=== Work to complete ===
(a) In the abstract on microbial CO2 production, why did the calculated and measured CO2 fluxes to the atmosphere differ?
(b) According to the abstract on microbial CO2 production, how many days was the mesoscale model kept under steady state moisture conditions?

=== Extract ===
⁂
Microbial production of CO 2 in unsaturated geologic media in a mesoscale model

The production of microbially derived CO 2 was investigated in the 3.6 m thick unsaturated geologic media of a mesoscale model system. The mesoscale model, which was 2.4 m diameter × 4.6 m high, was filled with a medium grained lacustrine sand, capped with an A p (0.11 m) and B (0.20 m) soil profile, and maintained under steady state moisture conditions for 343 days. A near steady state soil gas CO 2 concentration profile (>100 times greater than atmospheric) developed after 130 days implying that geochemical stability was rapidly attained. The presence of metabolically active microorganisms, consumption of O 2 and dissolved organic carbon, and carbon 13 data indicated that the CO 2 was microbially produced. At steady state, the calculated and modeled CO 2 flux to the atmosphere (about 0.9 mol m −2 day −1 ) were greater than the measured CO 2 flux (0.1 mol m −2 day −1 ) and greater than the calculated CO 2 flux to the water table (0.02 mol m −2 day −1 ). The difference between the calculated and measured fluxes of CO 2 to the atmosphere was attributed to spatial variability in the gas diffusion coefficient and reflected the difficulty in estimating CO 2 production, even under steady state conditions. Laboratory estimates of microbial CO 2 fluxes (1.8 and 2.9×10 3 mol m −2 day −1 ) were much greater than those determined from measured and calculated fluxes. Measured microbial respiration rates suggested that between 50 and 70% of the respired CO 2 was produced in the unsaturated geologic medium beneath the A p and B, and that there was sufficient CO 2 production potential by bacteria to account for the respired CO 2 determined from the flux calculations. These observations indicated that long‐term experimentation in mesoscale models can overcome some of the difficulties encountered in field studies and provide insight into biogeochemical processes in natural systems.
⁂
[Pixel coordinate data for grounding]
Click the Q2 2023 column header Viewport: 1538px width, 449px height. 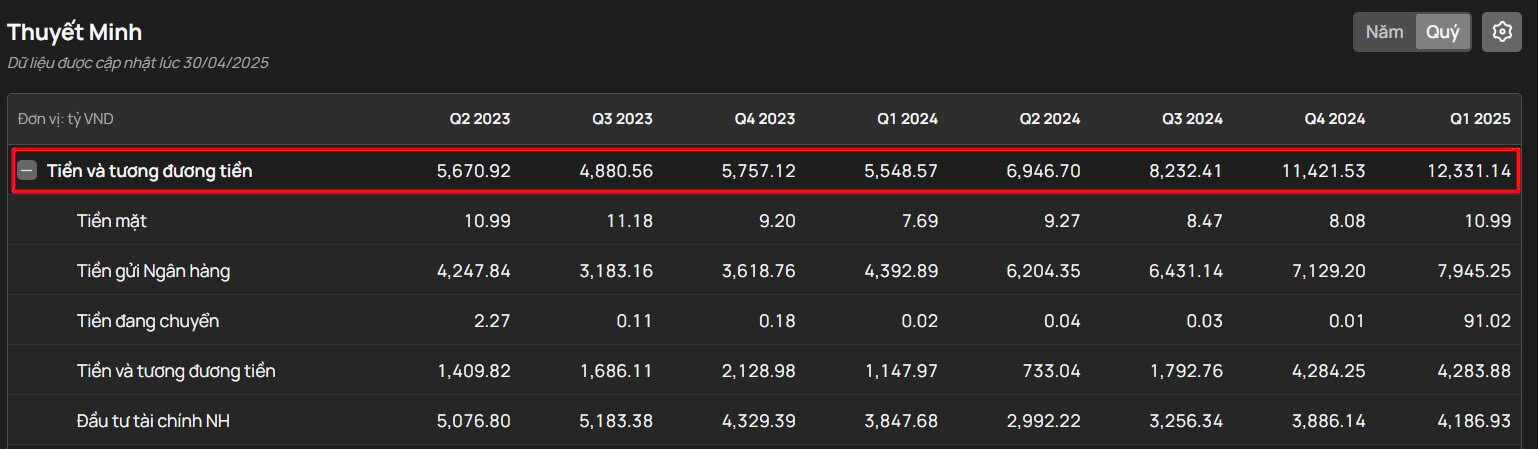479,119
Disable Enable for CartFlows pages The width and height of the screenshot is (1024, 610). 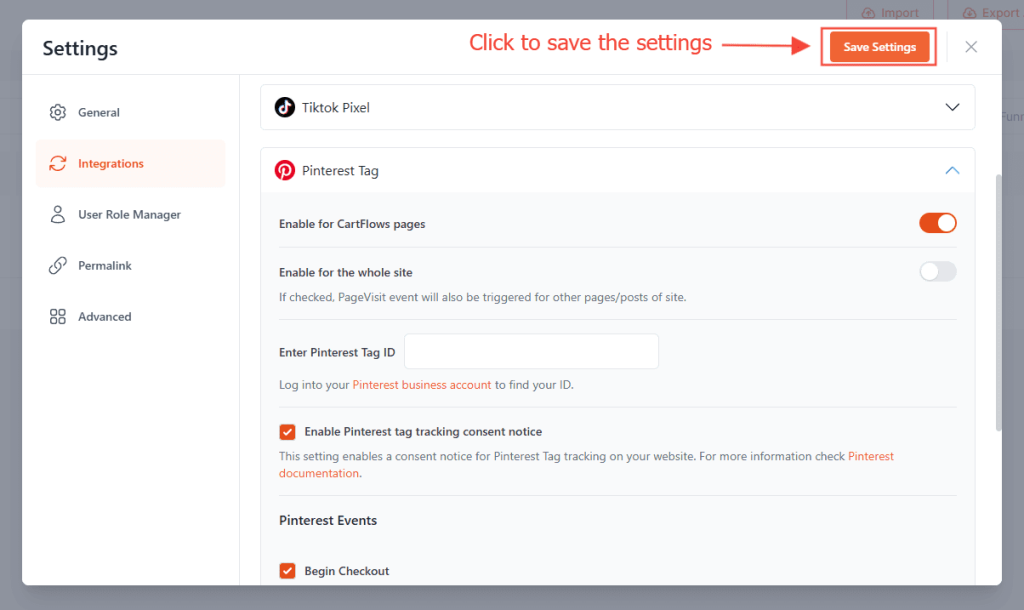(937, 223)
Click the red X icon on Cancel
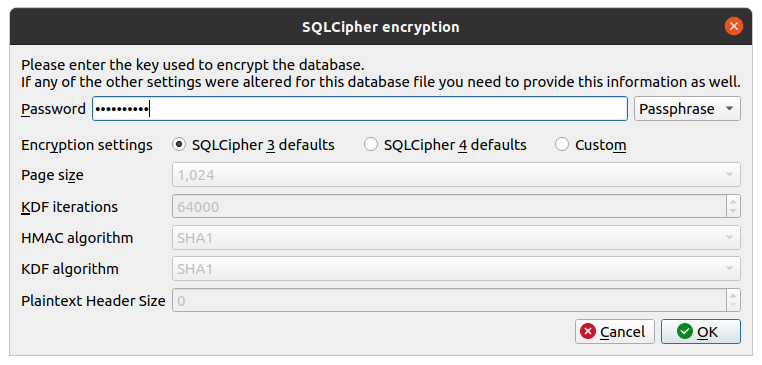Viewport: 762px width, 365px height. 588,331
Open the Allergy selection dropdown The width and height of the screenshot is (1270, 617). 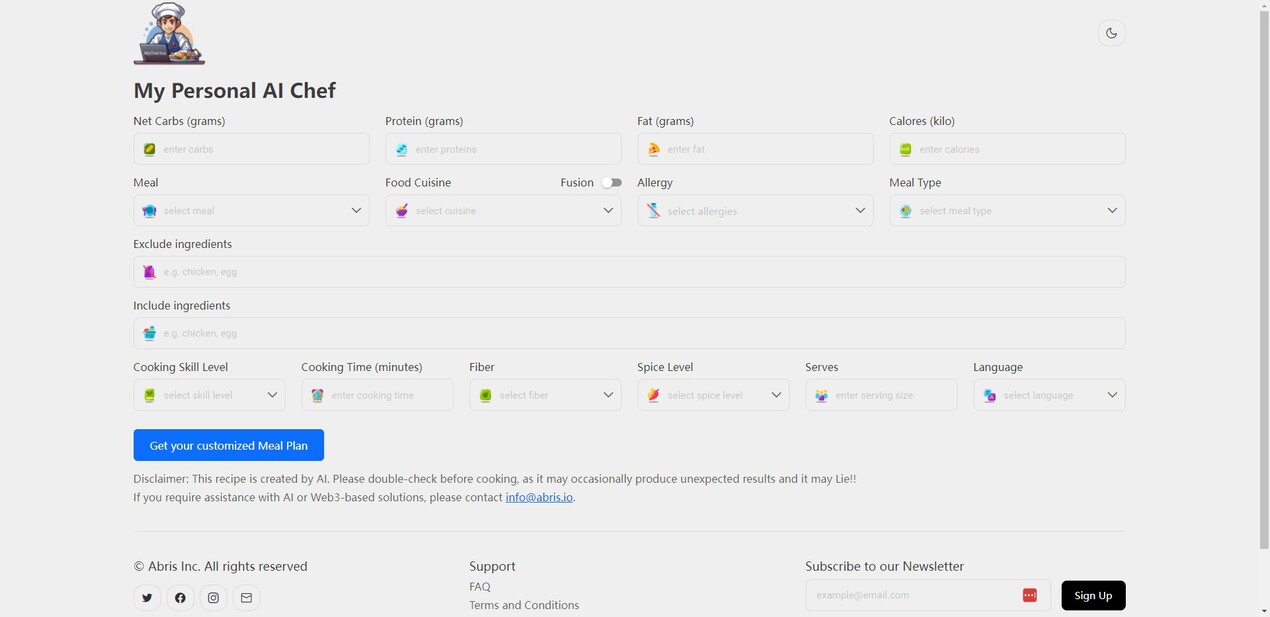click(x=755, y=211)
⁂
=== Answers for each item ===
(a) The difference was attributed to spatial variability in the gas diffusion coefficient. It reflected how hard it is to estimate CO2 production, even under steady state conditions.

(b) 343 days.